**Your task:** Pull out of the data below the stretch of lines bounded by the one containing "You are a computer-use" and the one containing "Instruction: Click line", both bounds included, unchanged.

**Supplied entries:**
•••••

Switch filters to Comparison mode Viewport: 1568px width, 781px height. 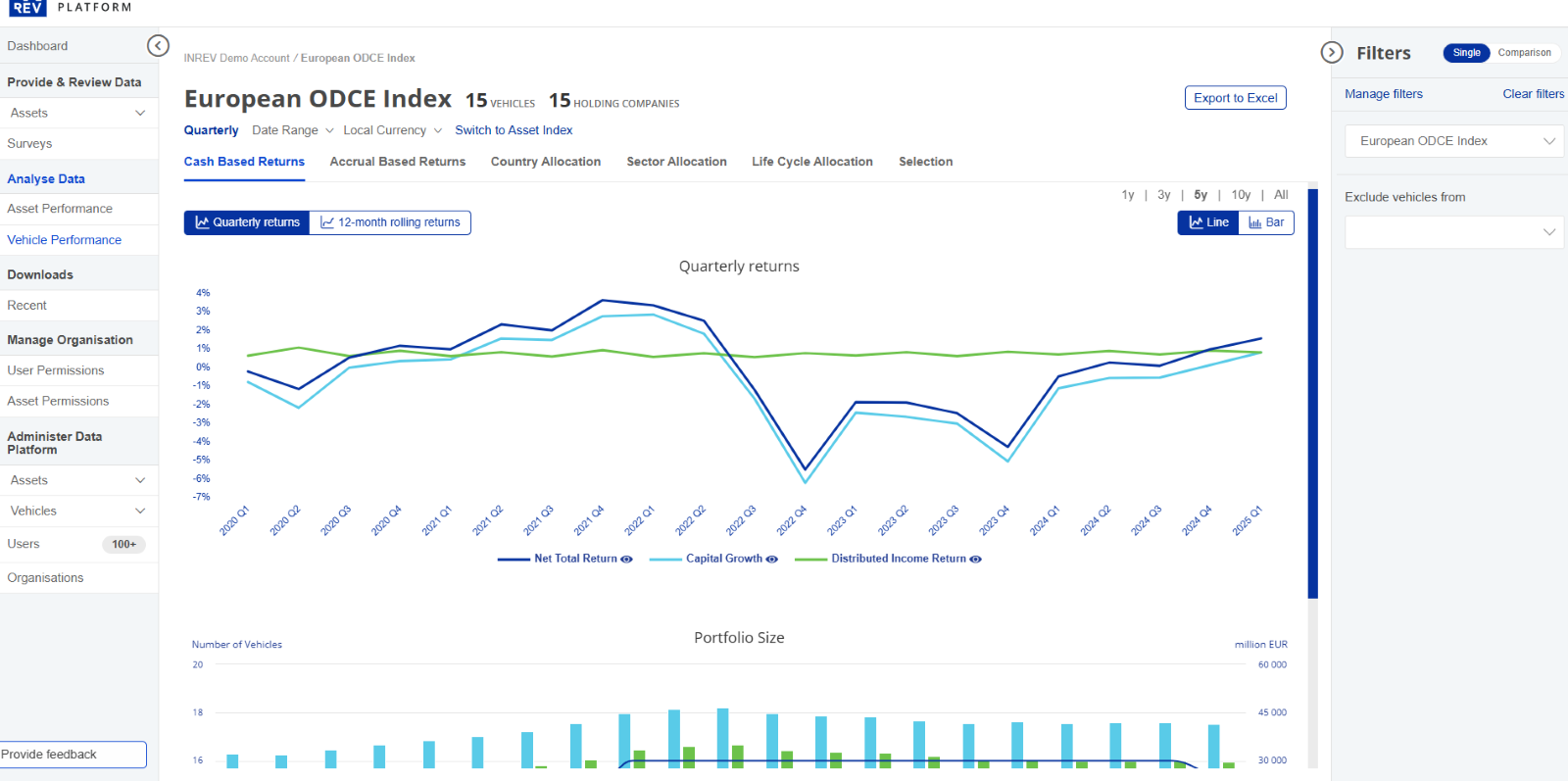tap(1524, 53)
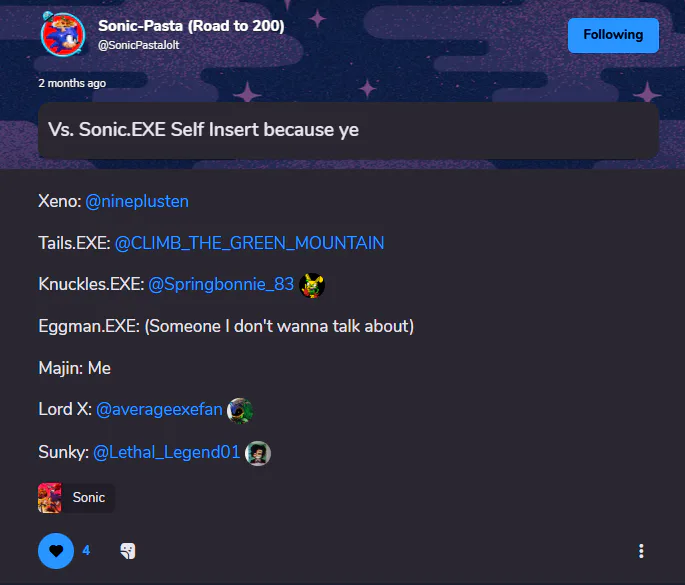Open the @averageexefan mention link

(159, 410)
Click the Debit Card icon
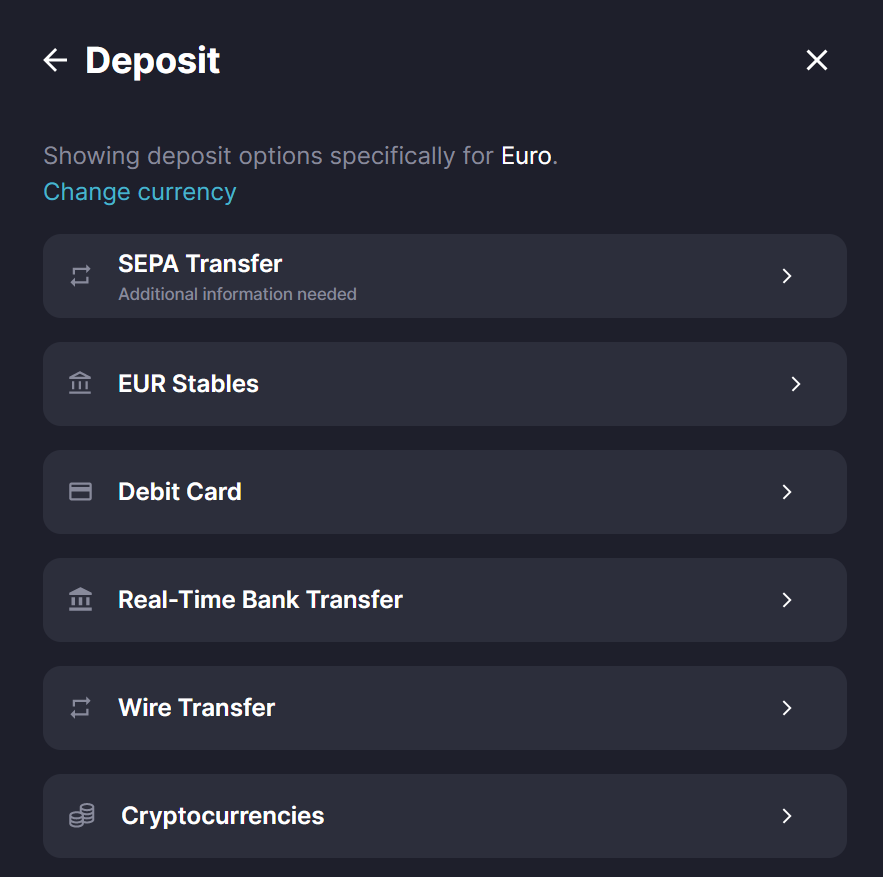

•••••

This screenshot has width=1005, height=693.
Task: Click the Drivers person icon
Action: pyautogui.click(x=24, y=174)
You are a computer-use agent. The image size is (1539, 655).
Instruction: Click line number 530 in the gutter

•••••

**Answer to the exercise:**
You are a computer-use agent. The image size is (1539, 655).
Instruction: Click line number 530 in the gutter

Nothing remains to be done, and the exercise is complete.